He’s Your Buddy, Friend! — Free Guy

William J Hammon
6 min readAug 30, 2021

It really is amazing to me how wide the chasm of quality is between movies based on existing video games and those based on the general ideas and concepts of video games. In my near-40 years, I’ve only enjoyed two direct adaptations, the 1995 Mortal Kombat, which as I’ve noted was a perfect storm of kitsch released on my 13th birthday that I still love for its camp value despite it being objectively a bad movie, and Detective Pikachu, released a couple years ago and highly dependent on the charm of Ryan Reynolds, which also comes into play here. On the other side, movies that simulate original or parodies of video games, or simply play with the conventions, tend to be much better. I previously noted that Overlord felt like a competent version of a Wolfenstein film that doesn’t exist, the Wreck-It Ralph films are revolutionary, and even Ready Player One had a lot of good moments and Easter eggs despite the flimsy story.

Essentially, when you can take the fun ideas at play in video games but come up with a story not bound to the the limitations of the underlying IP, you can come up with something truly original, even if the basis is somewhat derivative. Hell, the Sword Art Online franchise has been going strong in anime form for a decade now, with the books going back a further four years and still churning out to this day. There’s even a second film scheduled for the fall.

The trend continues here with Free Guy, a film that has shades of The Truman Show and The Matrix to go along with obvious nods to the likes of Fortnite and Grand Theft Auto, but most importantly is just a lot of fun. With a simple story (presented with just a hint of profundity), compelling characters, and that aforementioned Reynolds charm, this is a movie that could very easily be torn apart and nitpicked to death, but honestly, I was enjoying myself enough to notice, but not care.

The film takes place in and around a fictional open-world video game called “Free City,” where players are allowed, and encouraged, to commit heinous crimes for rewards and experience points. In the real world, the game’s creator, Antwan (Taika Waititi, doing a lot with a one-note bad guy role), is getting ready to roll out the sequel, which he advertised as being backwards compatible with the first game, but actually intends to delete the current game, forcing his customers to shell out hundreds of dollars for the new game and all its add-on merchandise. Working for him is a programmer named “Keys,” played by Joe Keery (Steve Harrington of Stranger Things), who took a low-level job in the complaints department after signing an NDA when Antwan bought out and repurposed his own original game to create “Free City.” Keys’ former partner, Millie (Jodie Comer), however, is unsatisfied, and has been searching for proof inside the game (as a badass character called Molotov Girl) of Antwan’s theft of their IP to take him down.

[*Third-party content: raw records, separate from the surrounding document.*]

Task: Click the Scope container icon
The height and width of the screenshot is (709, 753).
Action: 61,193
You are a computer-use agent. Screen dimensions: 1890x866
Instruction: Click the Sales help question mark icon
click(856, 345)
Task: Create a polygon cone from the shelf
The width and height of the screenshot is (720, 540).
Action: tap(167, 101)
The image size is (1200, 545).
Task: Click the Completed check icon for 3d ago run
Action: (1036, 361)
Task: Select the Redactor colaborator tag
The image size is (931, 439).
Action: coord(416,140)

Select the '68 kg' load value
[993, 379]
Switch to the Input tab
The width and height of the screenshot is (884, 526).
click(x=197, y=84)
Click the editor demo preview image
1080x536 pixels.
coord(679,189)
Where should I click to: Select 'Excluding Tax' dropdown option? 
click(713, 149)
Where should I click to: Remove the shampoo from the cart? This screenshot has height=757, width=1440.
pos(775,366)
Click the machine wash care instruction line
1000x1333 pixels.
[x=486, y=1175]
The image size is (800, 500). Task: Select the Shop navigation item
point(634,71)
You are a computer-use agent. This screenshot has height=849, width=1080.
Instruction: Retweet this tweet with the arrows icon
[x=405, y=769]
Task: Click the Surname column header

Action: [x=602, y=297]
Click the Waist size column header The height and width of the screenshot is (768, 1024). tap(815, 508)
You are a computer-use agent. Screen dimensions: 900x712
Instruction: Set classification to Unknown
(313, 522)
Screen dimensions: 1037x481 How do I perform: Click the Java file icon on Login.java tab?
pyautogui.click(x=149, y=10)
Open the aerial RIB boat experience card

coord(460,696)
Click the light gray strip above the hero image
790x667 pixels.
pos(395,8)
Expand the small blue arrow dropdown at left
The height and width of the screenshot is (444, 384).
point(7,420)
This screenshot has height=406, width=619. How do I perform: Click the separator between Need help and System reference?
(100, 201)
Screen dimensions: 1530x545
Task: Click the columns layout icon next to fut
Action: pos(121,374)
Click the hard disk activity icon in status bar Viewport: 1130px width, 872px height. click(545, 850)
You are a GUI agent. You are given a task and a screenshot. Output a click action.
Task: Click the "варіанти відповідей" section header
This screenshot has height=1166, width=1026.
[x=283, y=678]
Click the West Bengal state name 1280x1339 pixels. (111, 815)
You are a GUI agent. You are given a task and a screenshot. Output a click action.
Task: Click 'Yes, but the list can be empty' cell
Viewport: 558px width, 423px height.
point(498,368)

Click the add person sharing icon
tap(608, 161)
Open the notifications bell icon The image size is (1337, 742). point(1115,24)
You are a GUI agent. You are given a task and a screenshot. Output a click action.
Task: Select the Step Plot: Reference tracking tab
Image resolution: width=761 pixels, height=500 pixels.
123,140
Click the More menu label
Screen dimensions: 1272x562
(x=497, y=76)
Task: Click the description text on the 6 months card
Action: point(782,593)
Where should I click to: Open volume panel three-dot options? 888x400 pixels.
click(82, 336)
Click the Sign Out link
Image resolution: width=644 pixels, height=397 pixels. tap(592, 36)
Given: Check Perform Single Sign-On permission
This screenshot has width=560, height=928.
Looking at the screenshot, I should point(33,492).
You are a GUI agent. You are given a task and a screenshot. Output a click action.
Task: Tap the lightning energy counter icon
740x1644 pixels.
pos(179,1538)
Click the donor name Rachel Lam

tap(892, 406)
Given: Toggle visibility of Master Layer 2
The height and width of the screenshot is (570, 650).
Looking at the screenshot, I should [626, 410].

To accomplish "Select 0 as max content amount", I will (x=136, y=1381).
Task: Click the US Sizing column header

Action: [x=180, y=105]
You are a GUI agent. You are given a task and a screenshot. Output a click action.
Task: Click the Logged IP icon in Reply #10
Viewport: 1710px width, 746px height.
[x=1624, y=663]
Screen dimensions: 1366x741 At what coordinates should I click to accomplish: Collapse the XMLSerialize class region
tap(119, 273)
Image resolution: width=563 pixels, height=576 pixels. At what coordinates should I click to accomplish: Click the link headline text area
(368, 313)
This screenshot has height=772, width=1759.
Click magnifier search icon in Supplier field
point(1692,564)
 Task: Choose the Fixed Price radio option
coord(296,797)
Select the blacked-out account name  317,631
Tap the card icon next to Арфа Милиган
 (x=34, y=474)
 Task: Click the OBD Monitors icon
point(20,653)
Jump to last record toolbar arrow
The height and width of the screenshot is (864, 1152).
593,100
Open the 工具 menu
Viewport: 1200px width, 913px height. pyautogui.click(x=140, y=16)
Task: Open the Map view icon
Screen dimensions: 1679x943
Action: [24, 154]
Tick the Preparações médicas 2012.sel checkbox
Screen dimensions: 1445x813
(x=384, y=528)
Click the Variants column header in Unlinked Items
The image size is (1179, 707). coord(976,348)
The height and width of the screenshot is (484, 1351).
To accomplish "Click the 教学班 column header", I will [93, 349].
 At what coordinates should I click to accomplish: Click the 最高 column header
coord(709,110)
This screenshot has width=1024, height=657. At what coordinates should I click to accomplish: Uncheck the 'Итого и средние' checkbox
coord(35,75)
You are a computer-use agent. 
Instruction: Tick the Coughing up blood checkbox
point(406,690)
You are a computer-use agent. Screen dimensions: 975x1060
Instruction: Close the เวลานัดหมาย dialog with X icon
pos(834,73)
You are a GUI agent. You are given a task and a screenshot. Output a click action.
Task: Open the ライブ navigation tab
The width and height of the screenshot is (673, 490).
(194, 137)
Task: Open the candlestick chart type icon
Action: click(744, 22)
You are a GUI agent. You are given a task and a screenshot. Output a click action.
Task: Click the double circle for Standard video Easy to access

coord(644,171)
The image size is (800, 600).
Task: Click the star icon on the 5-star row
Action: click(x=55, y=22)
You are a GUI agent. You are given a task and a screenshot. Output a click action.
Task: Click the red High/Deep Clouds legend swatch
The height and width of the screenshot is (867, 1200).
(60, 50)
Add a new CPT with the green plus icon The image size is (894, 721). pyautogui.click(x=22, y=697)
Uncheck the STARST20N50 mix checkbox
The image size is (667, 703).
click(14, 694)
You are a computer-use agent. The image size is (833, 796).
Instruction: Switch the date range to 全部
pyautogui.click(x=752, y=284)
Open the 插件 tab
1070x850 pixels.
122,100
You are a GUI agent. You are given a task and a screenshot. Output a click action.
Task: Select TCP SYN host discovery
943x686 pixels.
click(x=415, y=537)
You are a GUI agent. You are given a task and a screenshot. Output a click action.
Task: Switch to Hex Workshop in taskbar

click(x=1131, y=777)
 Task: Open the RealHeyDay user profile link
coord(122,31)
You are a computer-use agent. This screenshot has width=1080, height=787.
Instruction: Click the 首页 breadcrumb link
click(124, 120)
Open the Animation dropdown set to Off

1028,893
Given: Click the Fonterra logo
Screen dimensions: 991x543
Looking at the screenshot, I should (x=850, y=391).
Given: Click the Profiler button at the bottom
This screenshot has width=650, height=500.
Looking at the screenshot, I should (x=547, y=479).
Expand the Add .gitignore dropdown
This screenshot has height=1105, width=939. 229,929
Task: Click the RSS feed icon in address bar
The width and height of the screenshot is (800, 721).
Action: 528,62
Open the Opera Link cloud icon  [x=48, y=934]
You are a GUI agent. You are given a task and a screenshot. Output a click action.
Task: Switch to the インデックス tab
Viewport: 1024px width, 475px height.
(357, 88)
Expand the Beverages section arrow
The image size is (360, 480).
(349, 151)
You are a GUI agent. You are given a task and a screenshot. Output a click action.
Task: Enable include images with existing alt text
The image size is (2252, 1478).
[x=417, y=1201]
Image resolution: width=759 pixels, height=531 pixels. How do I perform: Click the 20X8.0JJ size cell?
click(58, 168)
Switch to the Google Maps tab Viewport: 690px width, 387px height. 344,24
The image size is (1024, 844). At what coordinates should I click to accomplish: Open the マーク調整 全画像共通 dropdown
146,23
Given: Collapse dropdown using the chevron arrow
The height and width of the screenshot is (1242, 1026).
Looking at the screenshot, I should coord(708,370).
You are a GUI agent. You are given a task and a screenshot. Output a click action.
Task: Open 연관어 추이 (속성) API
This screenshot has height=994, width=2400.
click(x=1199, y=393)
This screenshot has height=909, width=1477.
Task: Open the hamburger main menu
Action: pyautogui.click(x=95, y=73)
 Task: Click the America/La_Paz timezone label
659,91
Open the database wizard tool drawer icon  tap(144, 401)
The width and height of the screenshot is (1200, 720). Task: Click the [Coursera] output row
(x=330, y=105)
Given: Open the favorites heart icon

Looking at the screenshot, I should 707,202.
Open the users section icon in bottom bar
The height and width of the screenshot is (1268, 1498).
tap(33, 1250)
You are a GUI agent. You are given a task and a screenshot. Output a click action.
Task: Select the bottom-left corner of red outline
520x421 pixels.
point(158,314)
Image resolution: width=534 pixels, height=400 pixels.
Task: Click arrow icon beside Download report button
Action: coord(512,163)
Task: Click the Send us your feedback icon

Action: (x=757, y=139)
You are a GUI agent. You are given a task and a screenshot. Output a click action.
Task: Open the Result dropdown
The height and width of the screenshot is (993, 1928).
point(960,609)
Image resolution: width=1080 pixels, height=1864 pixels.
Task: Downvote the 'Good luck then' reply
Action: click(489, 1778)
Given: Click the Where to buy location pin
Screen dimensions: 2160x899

That’s the real world. Inside the world of the game, there’s a completely different hierarchy. As the titular Guy, Reynolds explains his very orderly existence, right down to the same coffee order, set of clothes, and love of Mariah Carey’s “Fantasy.” He works as a bank teller and shares most of his spare time with the security guard, Buddy (Lil Rel Howery). Whenever the bank is robbed by a player, they assume a position and let the assailants get on with it. It’s just part of the routine. He does what he’s told while worshipping the “Sunglasses People,” who he believes are heroes unbound by any laws, and pines for that one special someone to come into his life.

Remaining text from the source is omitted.